When I had my first baby I was looked after by wonderful community midwives wearing lanyards emblazoned with Breast is Best! I attended all of the antenatal classes and paid to attend other, privately run breastfeeding groups in the run up to the birth of my precious baby. I had read every report, book and article on breastfeeding, and armed with all of this information, and being in possession of two (normalish) breasts, how could I go wrong? The reality was nothing like anything I had read about, there didn’t seem to be any milk in my breasts, my baby ‘latching on’ felt like someone was passing my nipples through a meat grinder and however many minutes I endured this agony my baby did. not. stop. crying. This went on for approximately 48 hours, the worst 2 days of my life, until my husband – worried and sleep deprived – screeched to a well known supermarket and bought every piece of bottle feeding equipment on the market, including formula milk. With swollen breasts (up to my armpits – no one ever told me about that!), swollen eyes and a guilt complex the size of the NHS deficit, I popped the bottle into my son’s mouth. This ended my experience of breastfeeding.

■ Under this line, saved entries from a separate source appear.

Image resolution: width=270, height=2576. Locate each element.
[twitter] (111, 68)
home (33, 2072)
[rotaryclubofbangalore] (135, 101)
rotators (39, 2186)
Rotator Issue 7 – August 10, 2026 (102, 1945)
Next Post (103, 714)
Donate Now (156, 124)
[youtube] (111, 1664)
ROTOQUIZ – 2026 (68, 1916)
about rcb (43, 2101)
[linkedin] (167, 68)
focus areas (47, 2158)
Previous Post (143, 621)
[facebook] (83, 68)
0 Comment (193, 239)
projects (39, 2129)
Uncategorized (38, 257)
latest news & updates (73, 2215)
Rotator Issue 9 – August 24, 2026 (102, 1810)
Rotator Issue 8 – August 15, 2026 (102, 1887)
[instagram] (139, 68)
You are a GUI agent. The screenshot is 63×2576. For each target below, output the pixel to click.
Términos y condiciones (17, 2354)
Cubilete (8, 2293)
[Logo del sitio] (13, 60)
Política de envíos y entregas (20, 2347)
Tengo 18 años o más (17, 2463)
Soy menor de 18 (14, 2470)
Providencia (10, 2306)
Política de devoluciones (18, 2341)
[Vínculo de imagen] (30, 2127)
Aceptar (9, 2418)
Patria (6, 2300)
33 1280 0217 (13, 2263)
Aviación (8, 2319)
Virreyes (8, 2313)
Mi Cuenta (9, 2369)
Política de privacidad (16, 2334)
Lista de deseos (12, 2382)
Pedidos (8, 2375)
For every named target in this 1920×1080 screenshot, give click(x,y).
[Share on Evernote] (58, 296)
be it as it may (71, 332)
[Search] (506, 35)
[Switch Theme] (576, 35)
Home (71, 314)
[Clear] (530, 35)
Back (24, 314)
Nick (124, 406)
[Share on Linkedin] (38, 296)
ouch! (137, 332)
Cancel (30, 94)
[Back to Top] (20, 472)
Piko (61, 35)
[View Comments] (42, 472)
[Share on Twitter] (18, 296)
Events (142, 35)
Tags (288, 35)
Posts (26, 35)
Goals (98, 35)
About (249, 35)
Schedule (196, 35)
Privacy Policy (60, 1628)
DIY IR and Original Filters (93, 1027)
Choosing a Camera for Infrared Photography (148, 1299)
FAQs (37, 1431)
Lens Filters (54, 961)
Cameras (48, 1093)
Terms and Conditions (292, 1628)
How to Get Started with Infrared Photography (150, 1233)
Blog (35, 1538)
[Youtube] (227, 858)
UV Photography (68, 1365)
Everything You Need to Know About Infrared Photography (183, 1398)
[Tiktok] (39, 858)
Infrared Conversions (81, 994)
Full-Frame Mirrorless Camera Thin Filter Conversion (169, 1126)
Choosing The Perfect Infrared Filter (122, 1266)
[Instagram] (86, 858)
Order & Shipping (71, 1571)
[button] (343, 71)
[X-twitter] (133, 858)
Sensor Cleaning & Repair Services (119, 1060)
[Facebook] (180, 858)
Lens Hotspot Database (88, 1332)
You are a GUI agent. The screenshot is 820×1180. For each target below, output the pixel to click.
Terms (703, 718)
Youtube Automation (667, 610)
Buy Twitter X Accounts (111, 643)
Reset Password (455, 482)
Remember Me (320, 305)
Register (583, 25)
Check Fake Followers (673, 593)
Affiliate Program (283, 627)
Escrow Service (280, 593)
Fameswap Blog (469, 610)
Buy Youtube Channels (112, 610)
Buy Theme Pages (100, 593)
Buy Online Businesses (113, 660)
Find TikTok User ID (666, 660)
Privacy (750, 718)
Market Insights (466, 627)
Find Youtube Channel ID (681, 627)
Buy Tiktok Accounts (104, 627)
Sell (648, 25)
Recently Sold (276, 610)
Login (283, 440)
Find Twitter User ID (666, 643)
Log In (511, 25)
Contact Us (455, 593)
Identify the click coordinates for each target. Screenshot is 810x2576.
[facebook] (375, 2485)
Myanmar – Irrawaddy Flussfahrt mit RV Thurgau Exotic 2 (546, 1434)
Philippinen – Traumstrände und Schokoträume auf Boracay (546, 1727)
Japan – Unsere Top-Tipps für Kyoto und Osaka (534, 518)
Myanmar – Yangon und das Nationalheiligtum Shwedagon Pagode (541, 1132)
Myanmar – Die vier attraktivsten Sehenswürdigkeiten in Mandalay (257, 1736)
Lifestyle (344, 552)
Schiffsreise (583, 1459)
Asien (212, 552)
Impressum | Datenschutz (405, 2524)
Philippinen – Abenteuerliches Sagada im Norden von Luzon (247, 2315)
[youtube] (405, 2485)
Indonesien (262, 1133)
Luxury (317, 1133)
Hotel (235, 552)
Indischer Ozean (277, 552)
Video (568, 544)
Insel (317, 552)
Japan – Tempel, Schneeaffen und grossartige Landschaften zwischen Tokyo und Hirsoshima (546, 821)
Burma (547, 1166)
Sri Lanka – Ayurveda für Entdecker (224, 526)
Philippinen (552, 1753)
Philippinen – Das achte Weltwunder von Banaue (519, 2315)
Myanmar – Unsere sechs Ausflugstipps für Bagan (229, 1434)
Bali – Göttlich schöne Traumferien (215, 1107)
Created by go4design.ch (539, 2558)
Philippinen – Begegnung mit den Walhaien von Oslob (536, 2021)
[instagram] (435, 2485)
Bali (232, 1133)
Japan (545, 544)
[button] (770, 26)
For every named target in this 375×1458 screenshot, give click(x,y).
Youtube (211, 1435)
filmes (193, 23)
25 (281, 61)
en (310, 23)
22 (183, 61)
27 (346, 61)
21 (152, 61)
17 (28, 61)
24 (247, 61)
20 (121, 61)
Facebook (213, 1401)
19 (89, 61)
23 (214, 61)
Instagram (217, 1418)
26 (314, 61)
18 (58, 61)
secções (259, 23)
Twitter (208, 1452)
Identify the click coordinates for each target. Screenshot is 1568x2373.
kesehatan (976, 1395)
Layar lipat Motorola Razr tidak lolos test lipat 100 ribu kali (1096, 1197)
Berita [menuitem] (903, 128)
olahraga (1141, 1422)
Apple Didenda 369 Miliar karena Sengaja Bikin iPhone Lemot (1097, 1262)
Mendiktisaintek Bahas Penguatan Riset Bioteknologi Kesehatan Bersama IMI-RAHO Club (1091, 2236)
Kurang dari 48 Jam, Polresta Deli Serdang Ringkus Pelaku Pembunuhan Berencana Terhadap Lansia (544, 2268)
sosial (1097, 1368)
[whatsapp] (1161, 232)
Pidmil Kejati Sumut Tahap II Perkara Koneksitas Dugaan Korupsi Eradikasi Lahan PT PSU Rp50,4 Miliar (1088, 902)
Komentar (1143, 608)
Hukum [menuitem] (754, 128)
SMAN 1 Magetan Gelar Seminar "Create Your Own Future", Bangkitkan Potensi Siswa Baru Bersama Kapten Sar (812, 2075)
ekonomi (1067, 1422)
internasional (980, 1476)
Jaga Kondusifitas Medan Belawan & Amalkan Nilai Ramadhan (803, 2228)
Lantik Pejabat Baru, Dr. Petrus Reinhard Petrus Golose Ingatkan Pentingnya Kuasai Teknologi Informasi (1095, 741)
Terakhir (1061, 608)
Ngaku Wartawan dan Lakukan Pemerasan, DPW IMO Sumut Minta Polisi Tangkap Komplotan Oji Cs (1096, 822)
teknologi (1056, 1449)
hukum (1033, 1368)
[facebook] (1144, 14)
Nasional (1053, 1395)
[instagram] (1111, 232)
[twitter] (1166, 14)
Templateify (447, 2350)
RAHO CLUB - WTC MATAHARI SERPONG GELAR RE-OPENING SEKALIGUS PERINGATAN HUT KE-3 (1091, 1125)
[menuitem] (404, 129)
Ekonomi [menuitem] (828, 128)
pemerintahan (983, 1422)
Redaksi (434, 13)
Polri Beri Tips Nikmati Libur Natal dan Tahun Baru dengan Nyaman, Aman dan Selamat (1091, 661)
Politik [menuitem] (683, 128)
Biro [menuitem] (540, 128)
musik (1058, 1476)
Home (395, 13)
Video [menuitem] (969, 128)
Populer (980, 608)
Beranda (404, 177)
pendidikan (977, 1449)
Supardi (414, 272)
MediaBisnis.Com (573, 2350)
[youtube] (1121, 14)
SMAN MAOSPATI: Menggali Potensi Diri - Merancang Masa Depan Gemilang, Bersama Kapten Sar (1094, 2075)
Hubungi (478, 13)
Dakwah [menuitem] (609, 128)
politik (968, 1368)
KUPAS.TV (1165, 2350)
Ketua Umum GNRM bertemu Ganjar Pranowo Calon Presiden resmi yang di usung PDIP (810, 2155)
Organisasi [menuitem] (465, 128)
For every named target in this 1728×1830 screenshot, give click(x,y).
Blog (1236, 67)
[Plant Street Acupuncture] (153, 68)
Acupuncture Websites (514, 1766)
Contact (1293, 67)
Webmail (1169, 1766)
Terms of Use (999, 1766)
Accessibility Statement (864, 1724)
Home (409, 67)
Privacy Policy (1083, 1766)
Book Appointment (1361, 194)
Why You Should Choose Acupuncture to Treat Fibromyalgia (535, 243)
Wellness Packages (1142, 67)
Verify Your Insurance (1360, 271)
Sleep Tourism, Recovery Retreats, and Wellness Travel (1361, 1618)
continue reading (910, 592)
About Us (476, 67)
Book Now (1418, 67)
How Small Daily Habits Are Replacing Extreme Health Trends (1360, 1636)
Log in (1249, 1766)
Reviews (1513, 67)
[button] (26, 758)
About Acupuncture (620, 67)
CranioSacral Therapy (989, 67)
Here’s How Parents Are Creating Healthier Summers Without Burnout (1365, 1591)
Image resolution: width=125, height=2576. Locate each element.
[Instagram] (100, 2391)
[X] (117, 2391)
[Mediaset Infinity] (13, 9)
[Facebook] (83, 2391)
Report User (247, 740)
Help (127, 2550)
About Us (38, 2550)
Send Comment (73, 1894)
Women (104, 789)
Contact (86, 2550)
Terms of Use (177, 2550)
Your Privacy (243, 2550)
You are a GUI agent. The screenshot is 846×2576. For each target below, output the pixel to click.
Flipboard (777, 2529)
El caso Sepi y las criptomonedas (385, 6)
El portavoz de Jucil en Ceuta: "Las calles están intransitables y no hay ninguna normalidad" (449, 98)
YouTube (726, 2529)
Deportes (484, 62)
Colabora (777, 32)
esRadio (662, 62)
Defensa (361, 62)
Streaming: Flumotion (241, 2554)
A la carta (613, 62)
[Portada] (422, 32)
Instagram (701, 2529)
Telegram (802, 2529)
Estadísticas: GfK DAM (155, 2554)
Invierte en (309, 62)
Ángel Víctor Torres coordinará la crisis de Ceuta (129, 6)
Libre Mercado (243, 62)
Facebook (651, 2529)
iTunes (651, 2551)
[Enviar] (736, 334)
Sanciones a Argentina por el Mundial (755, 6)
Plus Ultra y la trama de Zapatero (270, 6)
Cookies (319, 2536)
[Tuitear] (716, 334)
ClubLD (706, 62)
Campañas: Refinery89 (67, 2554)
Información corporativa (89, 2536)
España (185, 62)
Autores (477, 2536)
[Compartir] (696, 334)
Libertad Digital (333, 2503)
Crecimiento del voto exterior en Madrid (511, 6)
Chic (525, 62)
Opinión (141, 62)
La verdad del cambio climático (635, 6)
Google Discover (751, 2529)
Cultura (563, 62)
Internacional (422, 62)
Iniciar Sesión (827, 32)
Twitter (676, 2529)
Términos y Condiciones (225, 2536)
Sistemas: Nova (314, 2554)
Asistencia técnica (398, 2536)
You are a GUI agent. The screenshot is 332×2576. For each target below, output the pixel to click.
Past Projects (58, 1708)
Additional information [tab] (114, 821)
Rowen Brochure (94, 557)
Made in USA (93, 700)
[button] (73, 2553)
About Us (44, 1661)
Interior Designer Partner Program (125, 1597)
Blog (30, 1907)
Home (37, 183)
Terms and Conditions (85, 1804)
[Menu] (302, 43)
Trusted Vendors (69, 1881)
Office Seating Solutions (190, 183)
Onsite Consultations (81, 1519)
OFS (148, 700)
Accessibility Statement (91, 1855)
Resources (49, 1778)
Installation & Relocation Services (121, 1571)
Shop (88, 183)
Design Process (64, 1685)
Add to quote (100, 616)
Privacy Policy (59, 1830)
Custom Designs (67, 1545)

Since becoming a student midwife I have heard many similar stories, along with plenty of success stories. What made the difference between success and failure? How could I help women to avoid the experience I had endured? We have wonderful midwifery lecturers at Coventry University, full of enthusiasm and passion for their profession and eager to pass on their knowledge, experience and wisdom to the next generation of future midwives. I was so excited to begin the module about breastfeeding. I was ready with my knitted breast in hand and, after practicing with dolls and then real women on real postnatal wards, I felt equipped to offer support and advice to women who wanted to breastfeed. There isn’t a magic formula, that is the first thing I learned. As a society we have unlearned the skills required to breastfeed – most of us do not grow up in families where we see mothers, aunts or older siblings and cousins breastfeeding their children, so the skill has been lost. Midwives are the experts in breastfeeding, yet there are not enough of them, they are busy and struggle to give women the real support, the hours of support, that some women need to establish breastfeeding. The wonderful thing about being a student midwife is that our supernumerary status means that we do have the time. I advise women that want to breastfeed to stay in hospital until it is established, as they have support and help at the end of the corridor – wonderful! I have sat with many women watching them learn the correct attachment and positioning, key to preventing cracked nipples. I have loved advising women about the importance of skin to skin contact, regular, unrestricted feeding, and just being there to sit and listen while they sob and try again to latch their baby on successfully. Having one to one support is the crucial aspect that women need if they are to breastfeed. As a student I am able to provide that support, the midwives appreciate it, the partners appreciate it, but most of all the women love you for it. The care and support I can give really can make the difference between a baby going home breastfeeding or bottle feeding. Success stories give me a spring in my step at the end of my shift. Our university is working towards UNICEF Baby Friendly accreditation, and as part of that I will be setting up a drop-in feeding clinic run by students.

Exciting times are ahead, student midwives should be leading the way in breastfeeding education and support, if you are having a baby soon and want to breastfeed – ask if there is a student on shift, you won’t regret it.  If only I had stayed in hospital a little longer and found myself a willing student midwife, my own experience of breastfeeding may have been different.